_Work instruction_
Can you reproduce the records word for word, starting at the line that contains "At what (x,y)" and stopping after the line that contains "Looking at the"? Leave the pictures out of your copy.

_Material shown_
★ ★ ★ ★

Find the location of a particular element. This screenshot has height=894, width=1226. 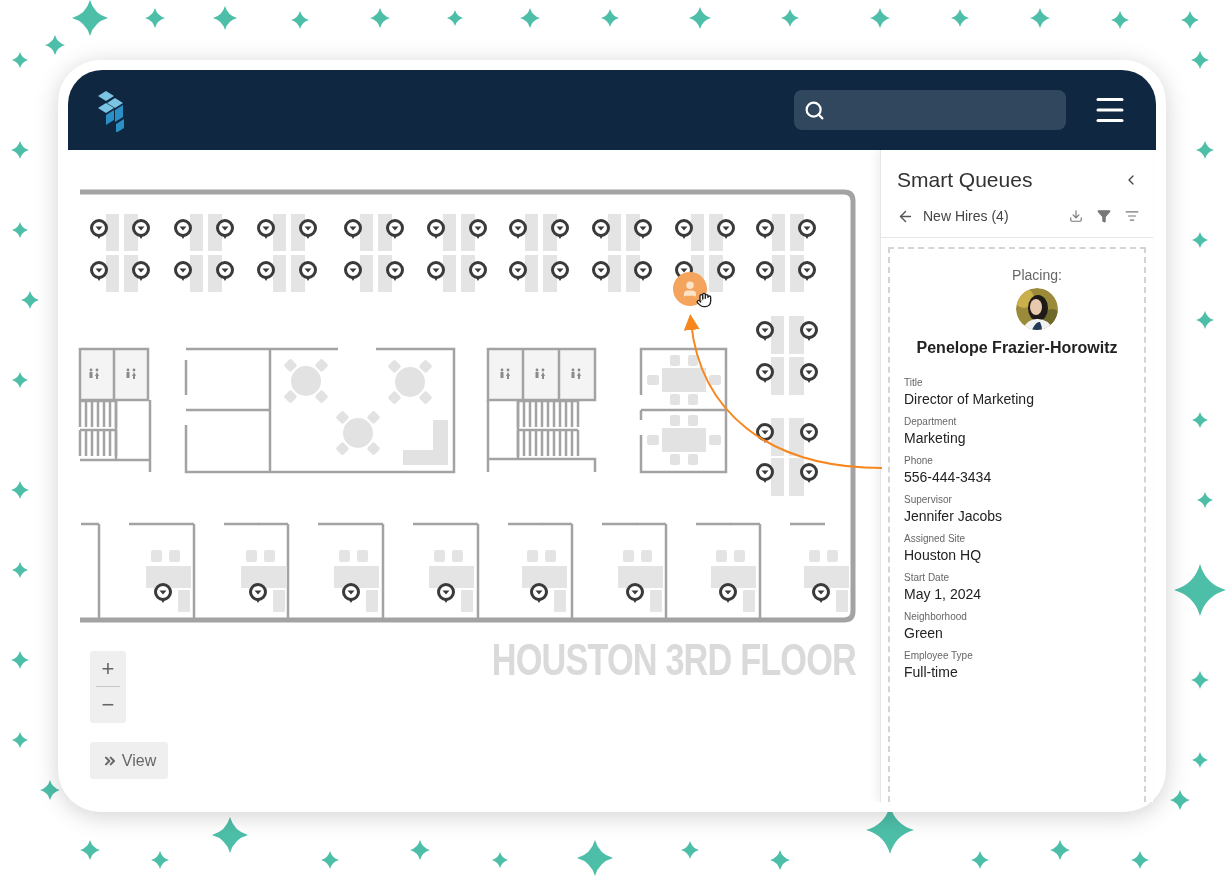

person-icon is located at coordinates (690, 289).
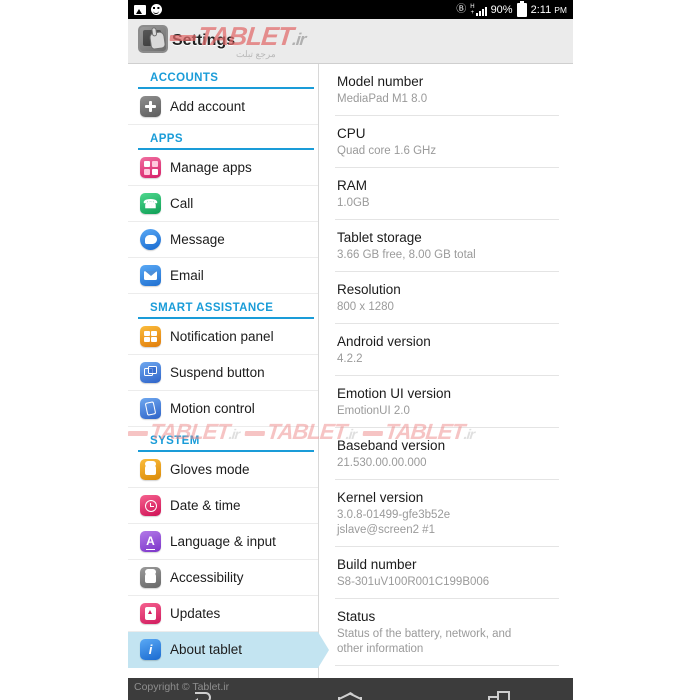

★ ★ ★ ★

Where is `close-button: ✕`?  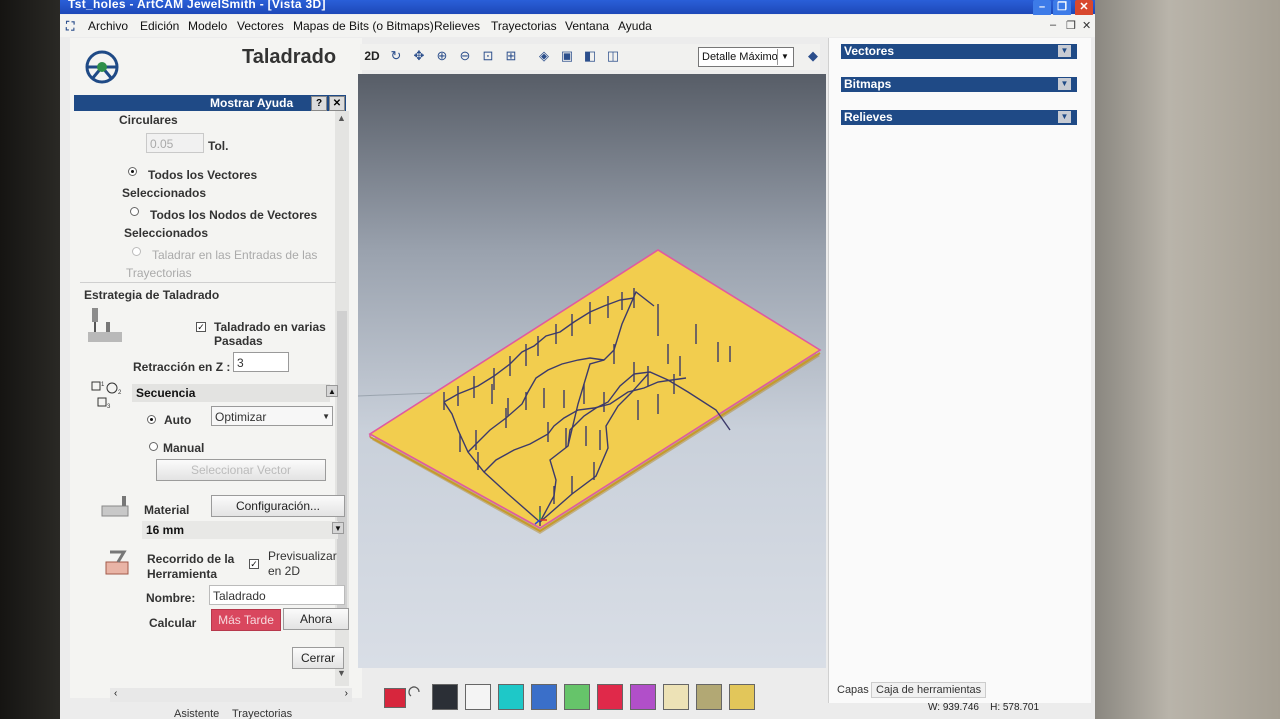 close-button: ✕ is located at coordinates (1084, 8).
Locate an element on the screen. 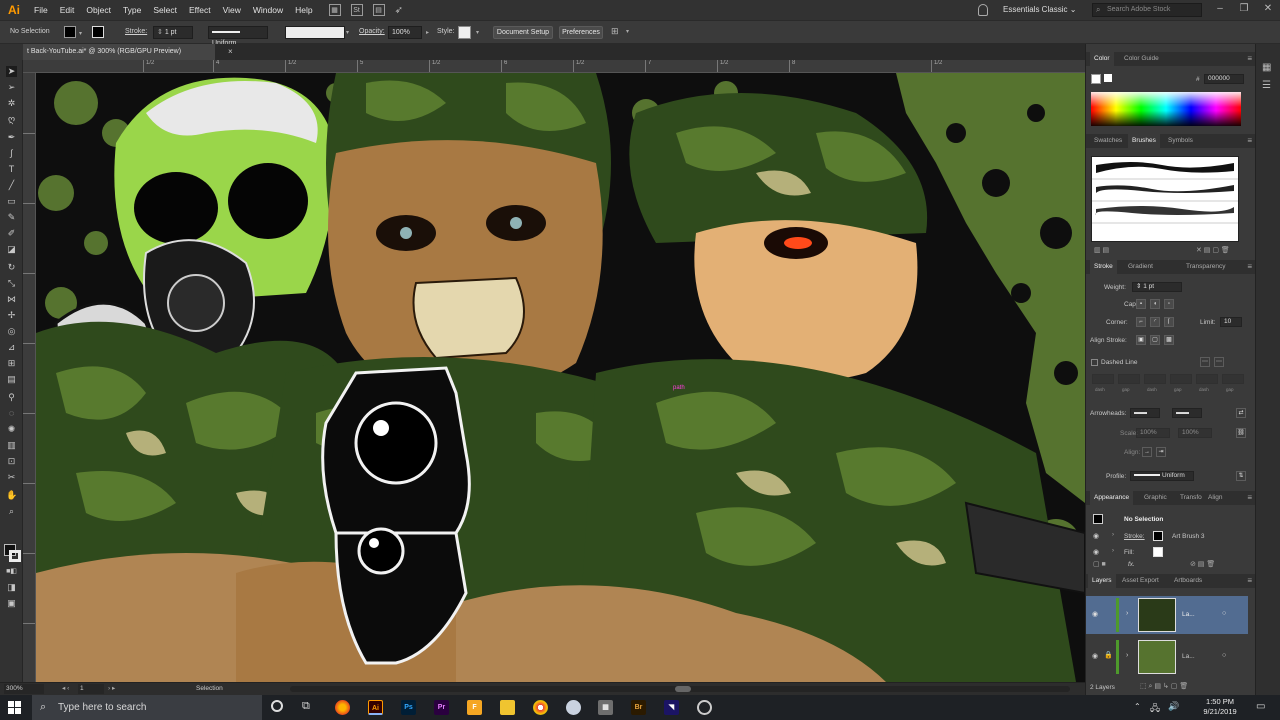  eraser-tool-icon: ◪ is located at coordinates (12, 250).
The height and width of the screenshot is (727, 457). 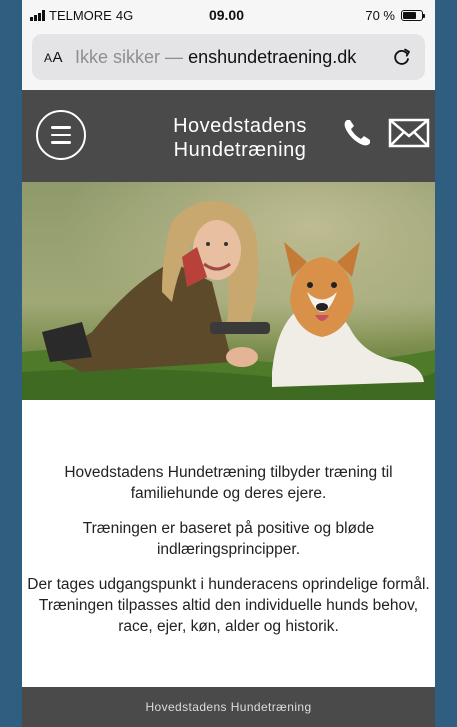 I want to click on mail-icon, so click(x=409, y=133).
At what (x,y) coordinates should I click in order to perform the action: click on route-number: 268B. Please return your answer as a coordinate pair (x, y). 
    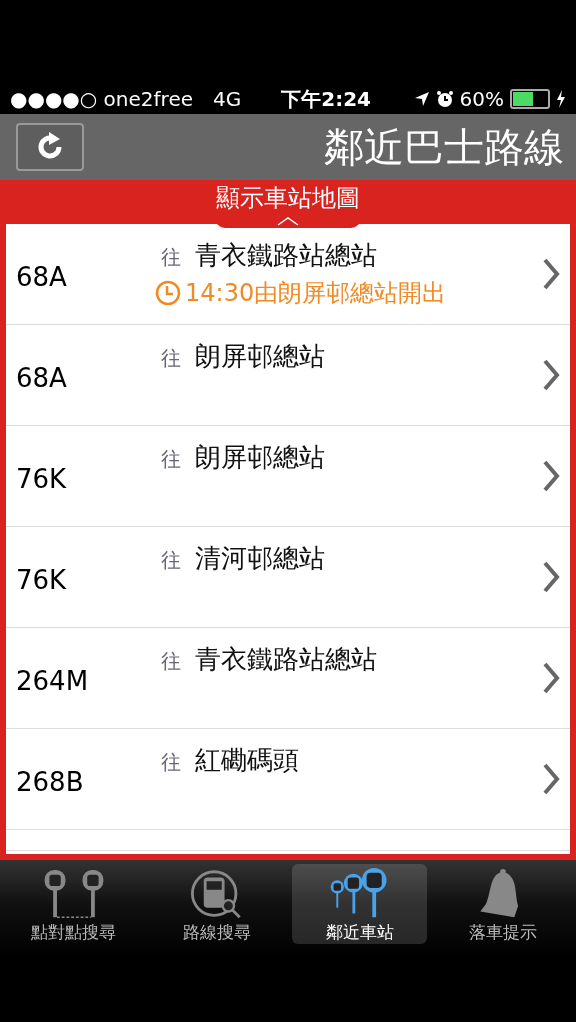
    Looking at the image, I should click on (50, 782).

★ ★ ★ ★

_Completed exercise_
At what (x,y) coordinates should I click in order to perform the action: click on route-number: 268B. Please return your answer as a coordinate pair (x, y). 
    Looking at the image, I should click on (50, 782).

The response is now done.